El país ha padecido diversas tiranías, pero la más amarga y traumática fue la tiranía de Rafal L. Trujillo, ya que es la que más huellas negativas ha dejado en el imaginario dominicano y en la conciencia de los dominicanos. De hecho, este período histórico es el preferido de los novelistas y el trujillato es el fantasma que subyuga la conciencia de éstos, por lo que resulta ser un tema muy trillado, a sabiendas de que los escritores dominicanos han buscado diversas formas de narrarlo (Larsen, 1988), según lo sostenido por Ana Gallego Cuinas (2005) en su tesis doctoral.

La represión y la negación de la libertad son las manchas que empañan no sólo la democracia, sino también todos los rincones del país según lo dibujado en el terreno de la ficción. Estas situaciones adversas ciñen la trama de la novela Residuos de sombras (1995), de Rafael Peralta Romero. La tiranía ensombrece el espacio de lo público, pero también se transforma en gramática desestabilizada, que irrumpe y reprime la subjetividad y trastoca la identidad personal y pública, tal como se revela en Una rosa en el quinto infierno (2001), de William Mejía, así como de la novela El hombre del acordeón (Siruela, 2003), de Marcio Veloz Maggiolo. La rivalidad ideológica, que es una emanación de la tiranía, ha dado pie al resentimiento, a la lucha sin cuartel, entre los líderes políticos, como se escenifica en A la sombra del campeche (2013), novela de Federico Jóvine Bermúdez.

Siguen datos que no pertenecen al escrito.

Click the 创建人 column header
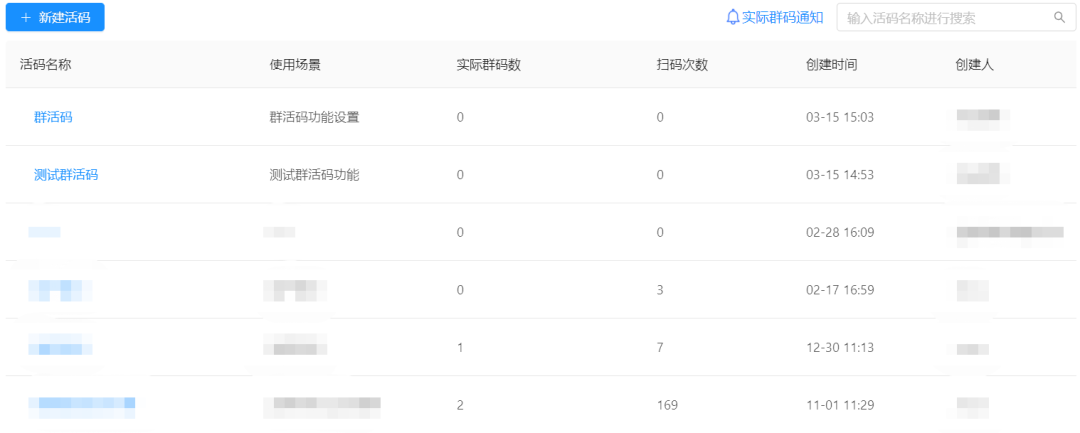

La reina de Santomé, de Piña-Contreras (2018), tiene como protagonista a un niño de trece años (Guillú) quien, ya adulto y con conciencia plena del devenir histórico, narra los acontecimientos desde que Trujillo toma el poder, en 1930, hasta 1955, año que el «solemne benefactor» decide celebrar la Feria de la Paz.

En El plan Trujillo (2004), de Marino Beriguete, la dictadura se revela como una maquinaria, abyecta y cruel, que no sólo revierte la identidad y el sentido de las cosas, sino que se burla de la misma muerte. La muerte también se torna un simulacro de los espejos sombríos del poder y sus juegos. Esta misma atmósfera de máscaras y desdoblamientos está presente en la trama de la novela Johnny Abbes García: ¡vivo, suelto y sin expediente! (2019), del poeta e historiador Tony Raful. Este siniestro personaje era el asesino preferido de Trujillo, su verdugo de confianza y el hombre que nunca le fallaba. En la historia contada, Abbes, de noventa y cuatro años, según confiesa el narrador, está vivo y suelto… deambula por el condado de Broward, Miami, y varias personas (entre ellas Gloria Ceballos) testifican haberlo visto.